Dataset content: Begin

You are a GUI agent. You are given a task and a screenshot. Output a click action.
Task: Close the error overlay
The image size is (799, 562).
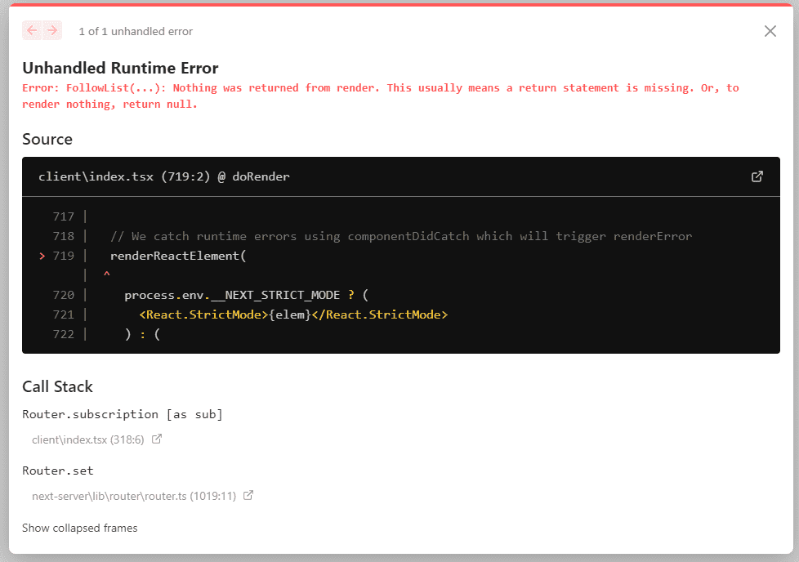[x=770, y=31]
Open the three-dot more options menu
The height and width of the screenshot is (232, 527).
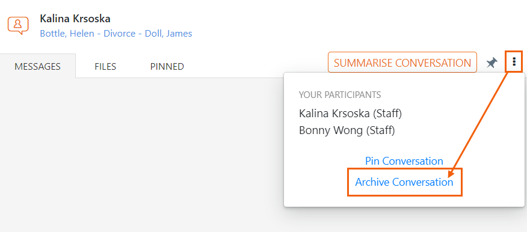pyautogui.click(x=514, y=61)
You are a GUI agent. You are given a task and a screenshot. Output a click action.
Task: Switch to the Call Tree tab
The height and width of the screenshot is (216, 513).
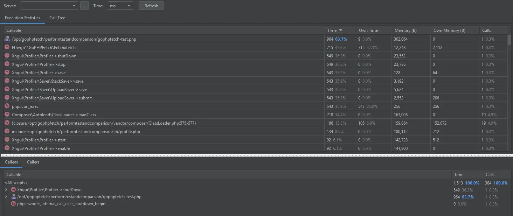click(x=57, y=18)
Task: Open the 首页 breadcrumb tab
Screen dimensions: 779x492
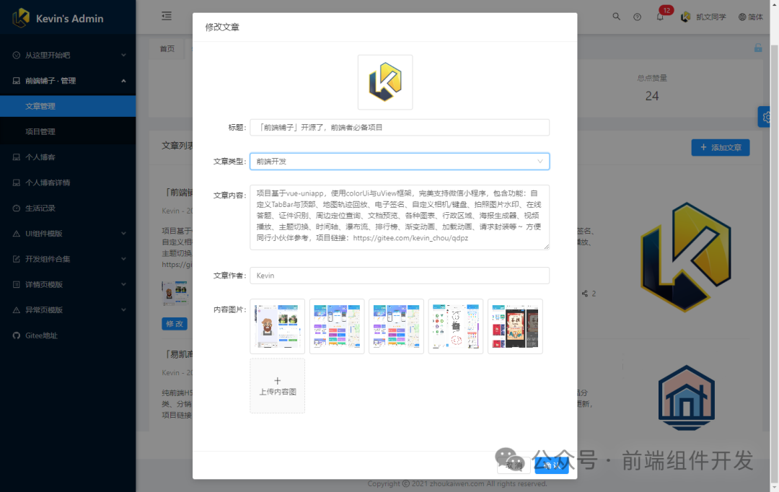Action: 167,48
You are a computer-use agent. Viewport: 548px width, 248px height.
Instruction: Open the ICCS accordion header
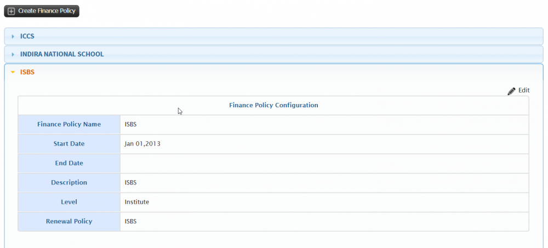pos(273,36)
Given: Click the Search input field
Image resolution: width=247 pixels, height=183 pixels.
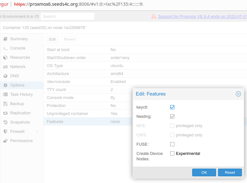Looking at the screenshot, I should [67, 16].
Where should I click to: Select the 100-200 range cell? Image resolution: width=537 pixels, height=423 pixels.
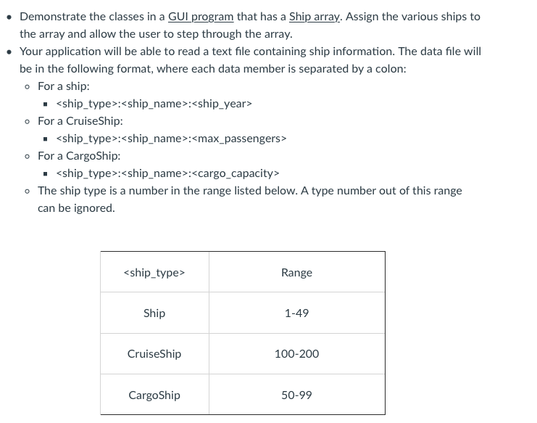coord(296,354)
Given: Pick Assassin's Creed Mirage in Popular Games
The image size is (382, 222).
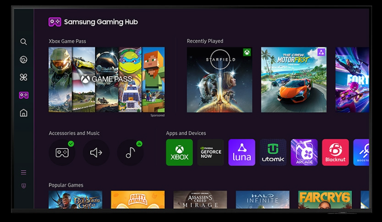Looking at the screenshot, I should click(x=200, y=200).
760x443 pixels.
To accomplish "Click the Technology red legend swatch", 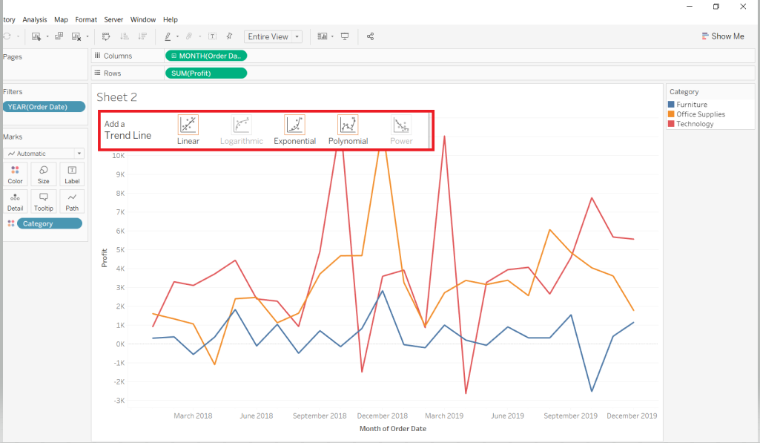I will 671,124.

Dataset content: End

__What is being asked__: Only the lines from the start of the records to the line with "Task: Switch to the Call Tree tab" belong in the copy. Print them exactly, minus pictures.

__Written solution__:
You are a GUI agent. You are given a task and a screenshot. Output a click action.
Task: Close the error overlay
The image size is (799, 562).
[x=770, y=31]
Open the three-dot more options menu
The height and width of the screenshot is (232, 527).
pyautogui.click(x=514, y=61)
You are a GUI agent. You are given a task and a screenshot. Output a click action.
Task: Switch to the Call Tree tab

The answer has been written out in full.